Un double coup d’État qui n’a pas été anticipé, une campagne de désinformation qui n’a pas pu être contrée, malgré des succès opérationnels indéniables qui n’ont sans doute pas été suffisamment exploités médiatiquement, sauf lors de l’élimination de chefs jihadistes, une communication rompant avec la formule « bien faire et le faire savoir » [« l’indicateur de réussite n’est pas le nombre de jihadistes tués », faisait valoir le général Lecointre, l’ex-chef d’état-major des armées… Mais c’est un « indicateur » qui parle aux populations], une lutte d’influence, menée par la Russie et la Turquie, que les rodomontades de Paris n’auront pas découragé, une « transformation » de Barkhane annoncée lors d’une conférence de presse donnée avant un sommet du G7 et non pas à l’issue d’une réunion du G5 Sahel…

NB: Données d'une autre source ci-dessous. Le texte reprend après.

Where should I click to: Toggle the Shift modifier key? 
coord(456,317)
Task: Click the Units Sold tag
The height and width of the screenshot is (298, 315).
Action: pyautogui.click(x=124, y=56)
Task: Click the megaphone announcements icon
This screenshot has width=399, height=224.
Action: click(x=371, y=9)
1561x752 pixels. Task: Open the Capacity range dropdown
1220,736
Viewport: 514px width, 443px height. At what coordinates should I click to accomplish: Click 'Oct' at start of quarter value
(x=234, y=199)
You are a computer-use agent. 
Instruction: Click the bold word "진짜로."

Bref, tout cela a conduit à un « contexte politique malien hostile » pour la force Barkhane, comme l’a récemment décrit Florence Parly, la ministre des Armées. Un contexte marqué par l’arrivée, à la demande de la junte malienne, « formateurs militaires russes » dans le nord du pays ainsi qu’à des « provocations » à l’égard de Paris et de ses partenaires européens, ce qui n’a pu que dégrader les relations diplomatiques, comme en témoigne l’expulsion de l’ambassadeur de France en poste à Bamako.

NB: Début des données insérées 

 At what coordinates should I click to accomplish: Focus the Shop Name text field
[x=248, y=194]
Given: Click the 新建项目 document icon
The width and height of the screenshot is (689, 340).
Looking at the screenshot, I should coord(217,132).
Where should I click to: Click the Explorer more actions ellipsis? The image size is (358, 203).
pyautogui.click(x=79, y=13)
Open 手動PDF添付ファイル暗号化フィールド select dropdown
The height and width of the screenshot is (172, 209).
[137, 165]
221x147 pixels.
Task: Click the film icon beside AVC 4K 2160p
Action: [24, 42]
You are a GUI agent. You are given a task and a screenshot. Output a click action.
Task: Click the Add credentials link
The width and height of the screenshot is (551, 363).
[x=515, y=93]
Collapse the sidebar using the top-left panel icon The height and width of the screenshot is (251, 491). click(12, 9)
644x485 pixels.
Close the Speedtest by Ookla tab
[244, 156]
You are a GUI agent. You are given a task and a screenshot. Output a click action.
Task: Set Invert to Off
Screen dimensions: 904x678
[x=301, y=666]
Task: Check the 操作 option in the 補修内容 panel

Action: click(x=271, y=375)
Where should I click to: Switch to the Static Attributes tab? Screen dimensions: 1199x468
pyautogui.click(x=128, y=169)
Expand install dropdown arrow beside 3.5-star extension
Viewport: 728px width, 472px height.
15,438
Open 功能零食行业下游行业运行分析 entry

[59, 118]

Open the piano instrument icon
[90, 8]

Dans ces conditions, la question de la présence militaire française au Mali se pose. Et aussi celle, par conséquent, des pays européens dont les troupes sont engagées dans la force Takuba, laquelle relève de Barkhane. Aussi, une décision devrait être bientôt annoncée. Mais selon les échos parus dans la presse, elle est déjà prise : sauf un changement improbable de l’attitude de la junte malienne, le retrait des forces françaises et européennes [du moins, celles de Takuba] serait acté.

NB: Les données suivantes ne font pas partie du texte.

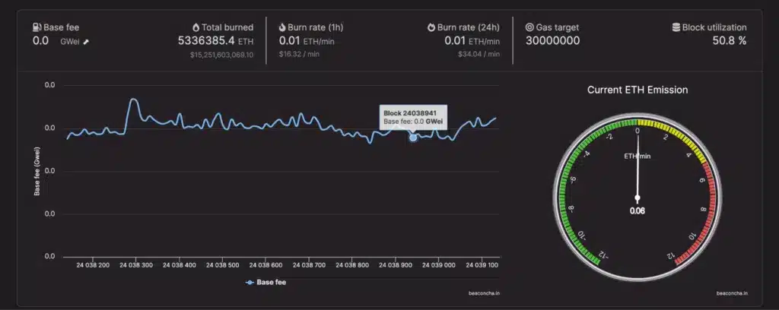Click the stack icon beside Block utilization

tap(676, 27)
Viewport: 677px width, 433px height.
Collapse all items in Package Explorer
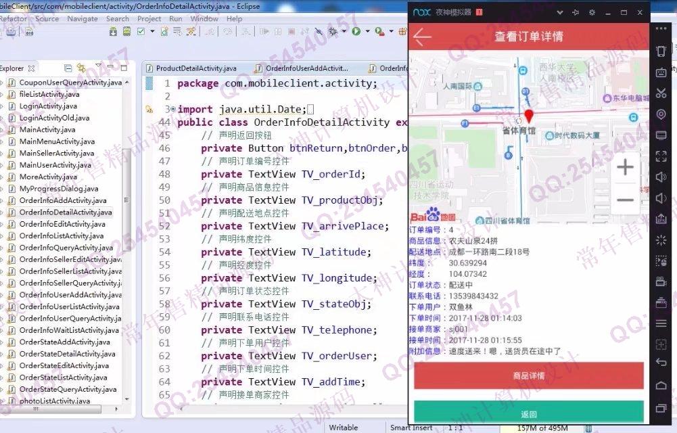point(68,68)
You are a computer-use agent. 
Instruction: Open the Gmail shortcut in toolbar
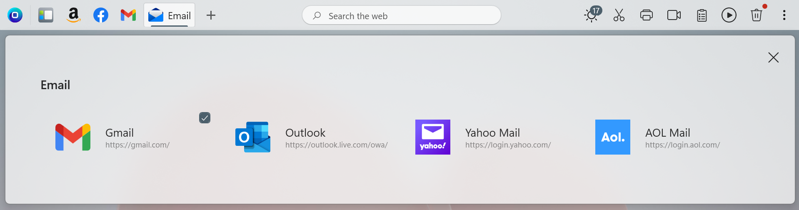coord(128,15)
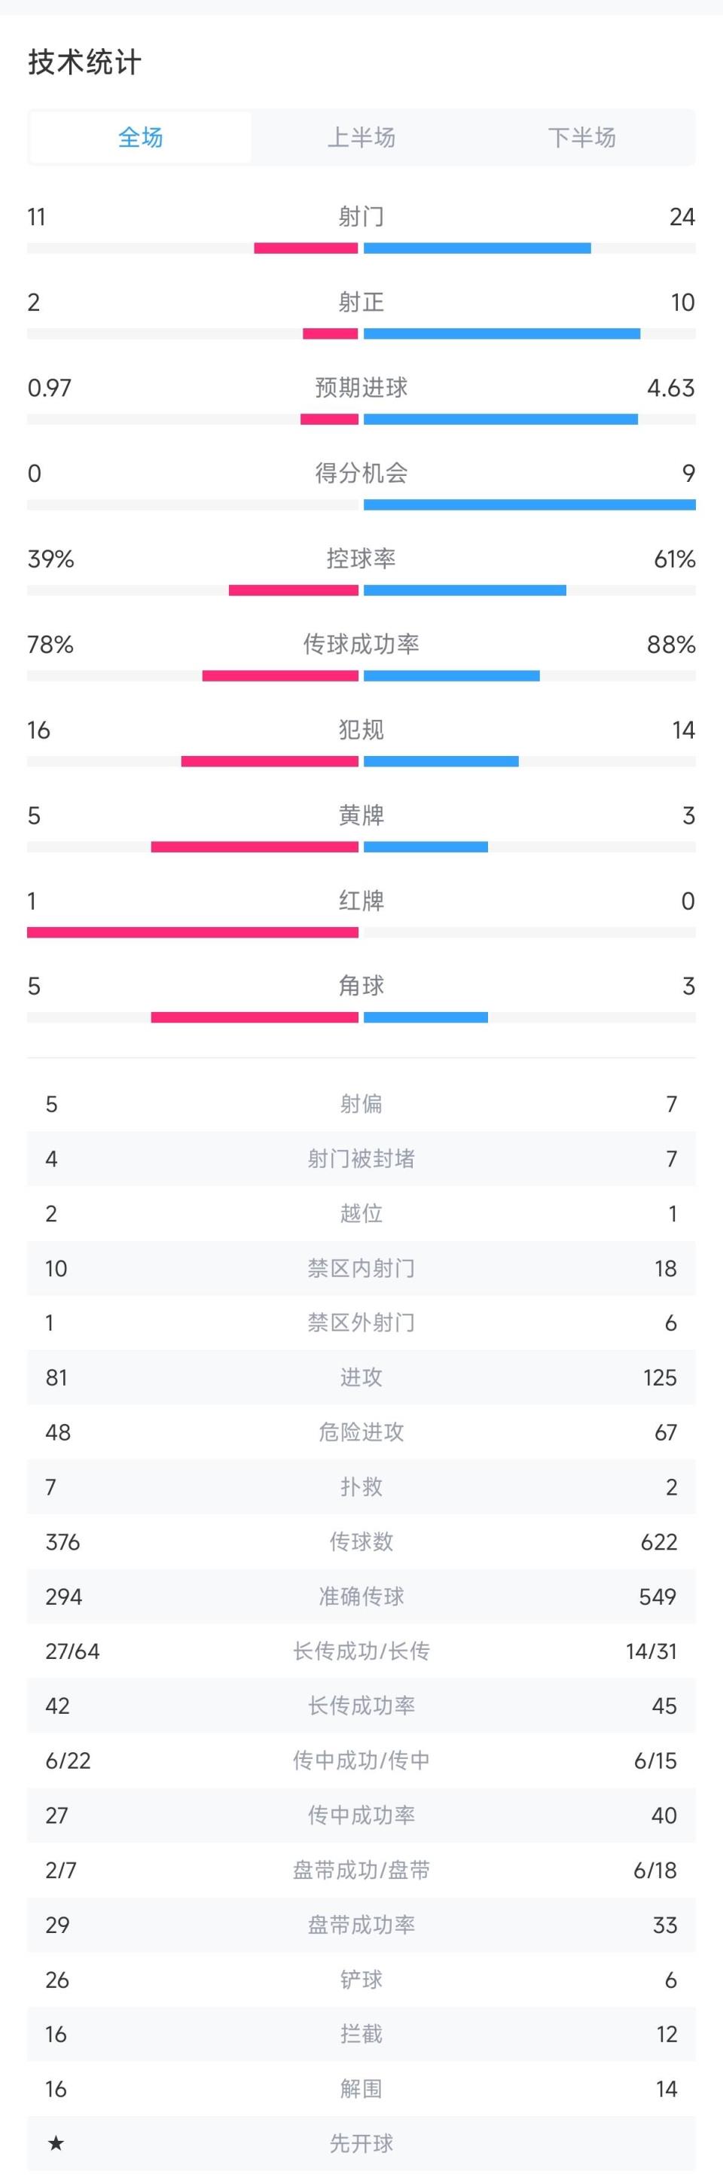Click the star icon beside 先开球
Image resolution: width=723 pixels, height=2183 pixels.
56,2143
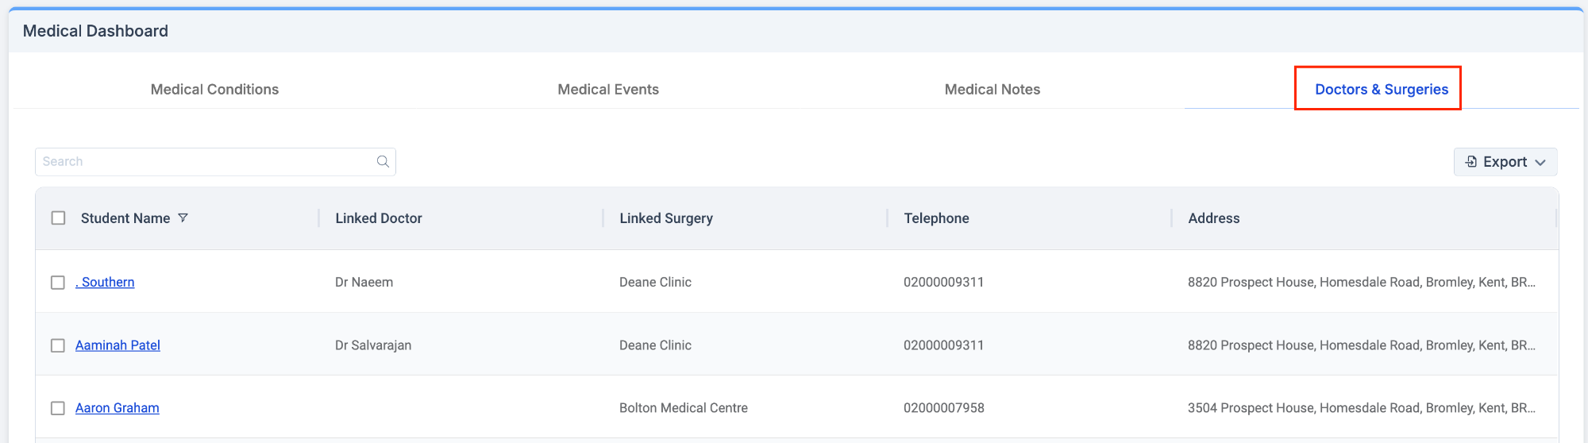This screenshot has width=1588, height=443.
Task: Select the Doctors & Surgeries tab
Action: click(1381, 90)
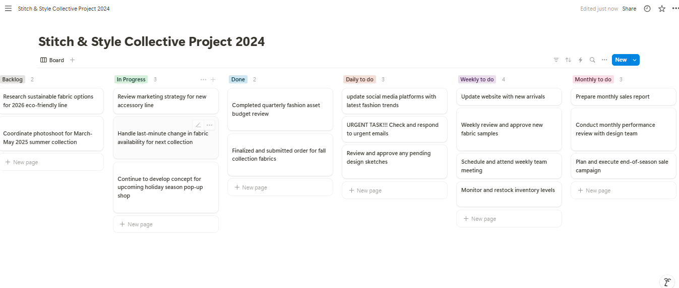Open the top-right page options menu
679x288 pixels.
coord(675,9)
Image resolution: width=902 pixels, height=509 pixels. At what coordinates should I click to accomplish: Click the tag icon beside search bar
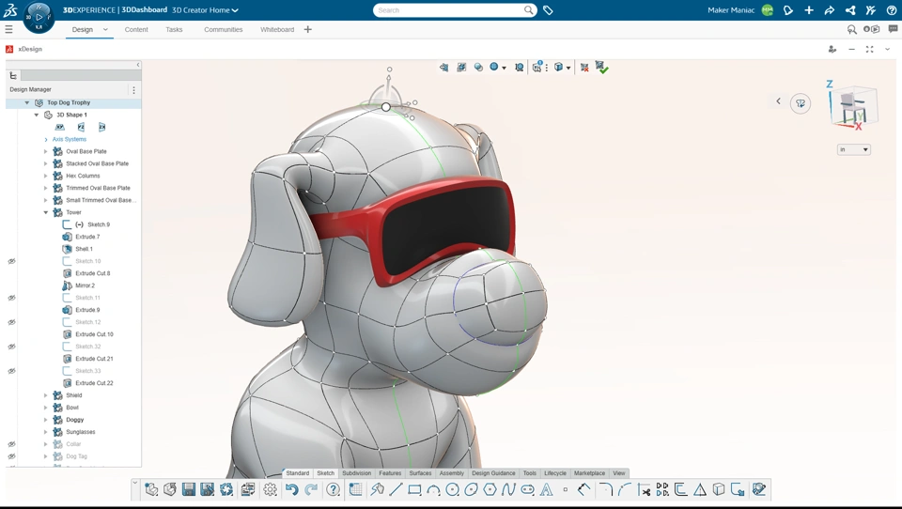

D’où, d’ailleurs, la visite effectuée au Niger par Mme Parly, les 2 et 3 février. « Les échanges porteront également sur les récentes évolutions politico-sécuritaires au Sahel et en Afrique de l’Ouest et sur les modalités de l’évolution du dispositif de Barkhane », avait préalablement indiqué le ministère des Armées, dans un communiqué publié juste avant ce déplacement à Niamey.
« La France reste engagée dans la lutte contre les groupes armés terroristes, aux côtés des forces sahéliennes, en étroite coordination avec ses alliés européens et américain qui participent à la force Barkhane et lui apportent un soutien précieux », était-il encore avancé dans ce texte.
D’après des informations obtenues par Europe1, l’annonce du redéploiement français au Sahel sera « officialisée dans les quinze prochains jour ». Et d’ajouter que « tout l’enjeu pour l’exécutif sera de marteler que ce n’est pas un ‘échec militaire’, mais que le dispositif doit évoluer à cause de la junte qui montre aux Français la porte de sortie ».
Ce retrait militaire français qui s’annonce posera un défi logistique évident, avec déjà plus de 700 véhicules [dont 430 blindés] devant être « rapatriés », ou, du moins, redéployés, sans doute au Niger. Et il faudra aussi prendre en compte les moyens engagés par les partenaires européens de Takuba. Et ce désengagement, s’il se fait en partie par la route, s’annonce délicat, comme l’a montré la récente traversée du Burkina Faso par un convoi de Barkhane…
A priori, et étant donné qu’il n’est pas question d’abandonner la lutte contre les groupes jihadistes, dont l’influence pourrait gagner le golfe de Guinée, Paris souhaiterait continuer à accompagner les forces armées locales par des détachements ad hoc… à la condition que les pays concernés en fassent la demande. C’était déjà l’idée de la tranformation de Barkhane, telle qu’elle avait été décrite par le président Macron, en juin dernier. Restera à voir l’avenir de Takuba, sachant que le Niger ne souhaite pas la présence de cette force européenne sur son territoire. Pour le moment, du moins.